*Task requirements:* Look below for the line with "Go to the 招投标 menu item", and from there restate every line word for word until the entries end.

· · ·

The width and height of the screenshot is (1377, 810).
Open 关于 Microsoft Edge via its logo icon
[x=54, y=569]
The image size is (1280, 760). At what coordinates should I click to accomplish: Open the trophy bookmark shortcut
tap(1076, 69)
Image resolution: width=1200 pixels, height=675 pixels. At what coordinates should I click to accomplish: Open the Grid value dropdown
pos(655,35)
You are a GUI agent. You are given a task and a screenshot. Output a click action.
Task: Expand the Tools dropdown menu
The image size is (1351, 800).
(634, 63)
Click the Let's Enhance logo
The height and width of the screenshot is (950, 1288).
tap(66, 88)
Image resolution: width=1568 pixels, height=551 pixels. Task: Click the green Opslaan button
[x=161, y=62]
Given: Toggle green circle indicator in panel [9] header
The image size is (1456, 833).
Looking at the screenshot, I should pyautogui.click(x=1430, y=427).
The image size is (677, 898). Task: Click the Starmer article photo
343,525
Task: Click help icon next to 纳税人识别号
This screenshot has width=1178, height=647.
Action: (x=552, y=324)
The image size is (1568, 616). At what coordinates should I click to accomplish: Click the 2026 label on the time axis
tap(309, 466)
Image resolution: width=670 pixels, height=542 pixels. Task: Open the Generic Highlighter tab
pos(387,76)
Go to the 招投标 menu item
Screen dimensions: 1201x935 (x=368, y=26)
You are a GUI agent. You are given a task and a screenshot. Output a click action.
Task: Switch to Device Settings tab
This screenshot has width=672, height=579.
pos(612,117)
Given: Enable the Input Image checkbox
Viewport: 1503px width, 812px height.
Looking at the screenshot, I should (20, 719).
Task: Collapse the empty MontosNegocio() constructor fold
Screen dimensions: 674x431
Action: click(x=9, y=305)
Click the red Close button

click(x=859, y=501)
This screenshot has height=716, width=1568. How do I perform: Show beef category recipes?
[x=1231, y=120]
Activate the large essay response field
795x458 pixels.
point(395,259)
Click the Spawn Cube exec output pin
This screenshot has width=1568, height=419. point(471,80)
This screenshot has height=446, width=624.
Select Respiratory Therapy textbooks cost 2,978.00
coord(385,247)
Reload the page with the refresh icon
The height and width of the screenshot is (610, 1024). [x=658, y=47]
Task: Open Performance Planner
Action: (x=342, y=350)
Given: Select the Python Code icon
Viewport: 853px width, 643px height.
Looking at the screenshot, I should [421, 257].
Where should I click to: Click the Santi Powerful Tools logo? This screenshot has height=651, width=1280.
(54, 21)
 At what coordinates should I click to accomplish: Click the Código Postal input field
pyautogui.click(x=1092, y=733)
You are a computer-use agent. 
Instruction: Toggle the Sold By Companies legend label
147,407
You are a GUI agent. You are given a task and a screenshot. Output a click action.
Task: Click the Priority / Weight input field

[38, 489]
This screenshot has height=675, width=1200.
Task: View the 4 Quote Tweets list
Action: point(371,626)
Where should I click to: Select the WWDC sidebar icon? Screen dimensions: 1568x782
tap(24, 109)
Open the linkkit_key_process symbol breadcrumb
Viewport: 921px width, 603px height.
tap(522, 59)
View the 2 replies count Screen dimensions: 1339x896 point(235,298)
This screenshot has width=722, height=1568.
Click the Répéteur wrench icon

· · ·

*Answer section:*
Go to the 招投标 menu item
Screen dimensions: 1201x935 (x=368, y=26)
You are a GUI agent. You are given a task and a screenshot. Output a click action.
Task: Switch to Device Settings tab
This screenshot has width=672, height=579.
pos(612,117)
Given: Enable the Input Image checkbox
Viewport: 1503px width, 812px height.
Looking at the screenshot, I should (20, 719).
Task: Collapse the empty MontosNegocio() constructor fold
Screen dimensions: 674x431
Action: click(x=9, y=305)
Click the red Close button

click(x=859, y=501)
This screenshot has height=716, width=1568. How do I perform: Show beef category recipes?
[x=1231, y=120]
Activate the large essay response field
795x458 pixels.
point(395,259)
Click the Spawn Cube exec output pin
This screenshot has width=1568, height=419. point(471,80)
This screenshot has height=446, width=624.
Select Respiratory Therapy textbooks cost 2,978.00
coord(385,247)
Reload the page with the refresh icon
The height and width of the screenshot is (610, 1024). [x=658, y=47]
Task: Open Performance Planner
Action: (x=342, y=350)
Given: Select the Python Code icon
Viewport: 853px width, 643px height.
Looking at the screenshot, I should [421, 257].
Where should I click to: Click the Santi Powerful Tools logo? This screenshot has height=651, width=1280.
(54, 21)
 At what coordinates should I click to accomplish: Click the Código Postal input field
pyautogui.click(x=1092, y=733)
You are a computer-use agent. 
Instruction: Toggle the Sold By Companies legend label
147,407
You are a GUI agent. You are given a task and a screenshot. Output a click action.
Task: Click the Priority / Weight input field

[38, 489]
This screenshot has height=675, width=1200.
Task: View the 4 Quote Tweets list
Action: point(371,626)
Where should I click to: Select the WWDC sidebar icon? Screen dimensions: 1568x782
tap(24, 109)
Open the linkkit_key_process symbol breadcrumb
Viewport: 921px width, 603px height.
tap(522, 59)
View the 2 replies count Screen dimensions: 1339x896 point(235,298)
This screenshot has width=722, height=1568.
Click the Répéteur wrench icon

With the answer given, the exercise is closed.